[erlang-questions] Fail to parse utf-8 encoded XML
Loïc Hoguin
essen@REDACTED
Fri Mar 27 11:50:52 CET 2015
I meant it is not a valid value in UTF-8. But you're right, the issue is
not there, sorry.
On 03/27/2015 11:46 AM, Daniel Abrahamsson wrote:
> Hi Loïc,
>
> It is a valid unicode code point (http://en.wikipedia.org/wiki/%C3%9C) .

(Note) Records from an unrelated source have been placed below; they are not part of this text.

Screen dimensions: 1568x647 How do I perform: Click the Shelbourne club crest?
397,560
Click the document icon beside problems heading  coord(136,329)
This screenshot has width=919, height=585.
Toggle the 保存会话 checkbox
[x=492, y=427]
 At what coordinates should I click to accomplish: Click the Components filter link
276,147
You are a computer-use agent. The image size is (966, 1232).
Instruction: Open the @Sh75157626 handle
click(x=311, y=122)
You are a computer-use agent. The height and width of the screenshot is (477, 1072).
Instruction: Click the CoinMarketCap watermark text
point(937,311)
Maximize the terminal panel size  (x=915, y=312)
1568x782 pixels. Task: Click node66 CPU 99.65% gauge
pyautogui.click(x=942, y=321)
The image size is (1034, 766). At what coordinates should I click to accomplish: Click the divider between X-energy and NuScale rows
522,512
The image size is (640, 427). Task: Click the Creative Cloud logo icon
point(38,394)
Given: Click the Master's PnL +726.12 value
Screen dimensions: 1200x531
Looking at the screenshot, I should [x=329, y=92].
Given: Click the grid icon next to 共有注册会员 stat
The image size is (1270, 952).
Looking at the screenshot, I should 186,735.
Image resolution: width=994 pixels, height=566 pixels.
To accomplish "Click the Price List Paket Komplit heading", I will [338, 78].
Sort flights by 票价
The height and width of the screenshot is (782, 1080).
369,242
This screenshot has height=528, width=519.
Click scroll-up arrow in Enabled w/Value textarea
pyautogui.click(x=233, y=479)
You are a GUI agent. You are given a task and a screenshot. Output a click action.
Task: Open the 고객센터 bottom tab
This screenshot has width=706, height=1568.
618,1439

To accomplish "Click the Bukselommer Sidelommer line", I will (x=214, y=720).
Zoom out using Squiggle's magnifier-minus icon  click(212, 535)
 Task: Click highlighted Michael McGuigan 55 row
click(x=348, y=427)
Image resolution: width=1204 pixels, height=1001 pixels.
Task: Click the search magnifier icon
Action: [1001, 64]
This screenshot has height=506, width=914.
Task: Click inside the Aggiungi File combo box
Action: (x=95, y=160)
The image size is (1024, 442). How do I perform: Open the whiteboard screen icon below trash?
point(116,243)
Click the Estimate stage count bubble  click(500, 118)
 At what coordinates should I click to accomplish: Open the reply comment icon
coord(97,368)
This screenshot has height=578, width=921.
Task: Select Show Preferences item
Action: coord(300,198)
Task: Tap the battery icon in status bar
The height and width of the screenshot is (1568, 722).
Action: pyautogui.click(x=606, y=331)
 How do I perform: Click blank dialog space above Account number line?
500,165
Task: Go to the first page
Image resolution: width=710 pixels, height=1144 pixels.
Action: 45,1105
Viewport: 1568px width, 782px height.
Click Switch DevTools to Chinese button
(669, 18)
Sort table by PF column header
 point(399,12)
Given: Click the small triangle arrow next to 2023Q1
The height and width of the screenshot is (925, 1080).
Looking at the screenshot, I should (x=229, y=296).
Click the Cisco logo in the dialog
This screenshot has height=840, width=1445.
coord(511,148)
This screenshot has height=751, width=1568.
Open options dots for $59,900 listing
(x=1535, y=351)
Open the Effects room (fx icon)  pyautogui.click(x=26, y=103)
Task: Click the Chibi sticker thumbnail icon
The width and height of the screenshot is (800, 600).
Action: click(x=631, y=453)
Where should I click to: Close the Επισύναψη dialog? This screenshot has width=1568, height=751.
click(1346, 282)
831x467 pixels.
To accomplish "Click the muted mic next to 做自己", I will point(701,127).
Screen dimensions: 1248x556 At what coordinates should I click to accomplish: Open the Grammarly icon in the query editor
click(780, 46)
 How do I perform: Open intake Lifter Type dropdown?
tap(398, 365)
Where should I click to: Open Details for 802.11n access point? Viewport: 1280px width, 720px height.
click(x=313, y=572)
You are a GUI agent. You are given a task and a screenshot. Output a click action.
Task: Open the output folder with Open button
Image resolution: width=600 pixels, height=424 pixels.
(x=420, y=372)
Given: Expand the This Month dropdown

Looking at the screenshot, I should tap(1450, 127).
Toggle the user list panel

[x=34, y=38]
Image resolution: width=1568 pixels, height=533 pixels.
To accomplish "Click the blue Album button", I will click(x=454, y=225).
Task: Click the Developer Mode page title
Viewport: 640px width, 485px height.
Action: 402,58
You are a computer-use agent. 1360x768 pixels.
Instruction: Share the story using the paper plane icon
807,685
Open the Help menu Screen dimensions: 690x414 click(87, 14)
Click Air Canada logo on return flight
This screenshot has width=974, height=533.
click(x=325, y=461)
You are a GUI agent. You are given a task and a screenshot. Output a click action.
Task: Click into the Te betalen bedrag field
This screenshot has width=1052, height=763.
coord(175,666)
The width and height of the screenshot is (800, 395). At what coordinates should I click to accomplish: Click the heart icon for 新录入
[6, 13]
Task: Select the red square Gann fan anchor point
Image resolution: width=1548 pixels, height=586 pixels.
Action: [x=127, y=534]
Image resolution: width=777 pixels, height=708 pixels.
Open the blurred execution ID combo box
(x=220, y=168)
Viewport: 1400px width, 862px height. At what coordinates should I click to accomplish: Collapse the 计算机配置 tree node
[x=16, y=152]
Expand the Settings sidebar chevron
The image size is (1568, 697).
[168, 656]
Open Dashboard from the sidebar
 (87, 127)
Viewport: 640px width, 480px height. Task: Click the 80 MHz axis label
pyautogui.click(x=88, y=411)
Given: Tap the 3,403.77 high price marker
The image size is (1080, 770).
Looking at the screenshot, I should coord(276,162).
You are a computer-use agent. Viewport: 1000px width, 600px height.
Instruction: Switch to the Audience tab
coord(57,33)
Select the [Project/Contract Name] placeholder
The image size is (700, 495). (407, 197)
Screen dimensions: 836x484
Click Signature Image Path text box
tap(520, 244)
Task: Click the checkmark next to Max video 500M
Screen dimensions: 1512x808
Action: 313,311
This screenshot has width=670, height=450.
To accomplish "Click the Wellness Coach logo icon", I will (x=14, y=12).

> If it wasn't I would have expect either the output of line 1 (which says
> it is a utf-8 encoded binary), to show something different, or at least
> the "characters_to_list" call to fail.
>
> //Daniel
>
> On Fri, Mar 27, 2015 at 11:27 AM, Loïc Hoguin <essen@REDACTED
> <mailto:essen@REDACTED>> wrote:
>
> Hello,
>
> 252 (what your "ü" gives you) is not a valid Unicode code point.
>
> See https://en.wikipedia.org/wiki/__UTF-8#Description
> <https://en.wikipedia.org/wiki/UTF-8#Description>
>
> "One-byte codes are used only for the ASCII values 0 through 127."
>
> Guessing the file you read is actually latin1 and not UTF-8.
>
>
> On 03/27/2015 10:52 AM, Daniel Abrahamsson wrote:
>
> Hi,
>
> I'm bit confused about the behaviour of xmerl_scan when dealing with
> utf-8 data. In short, the XML parser chokes when it encounters a
> "ü",
> but not if I specify the encoding as "latin1". Other parsers in
> other
> languages (e.g. nokogiri in Ruby) seem to handle this just fine.
> I've
> also run the sample XML through various web validators, and they
> all say
> it is valid.
>
> Is this a bug in xmerl or am I missing something obvious?
>
> Example session below:
>
> danabr@REDACTED ~> echo -n "<?xml version=\"1.0\"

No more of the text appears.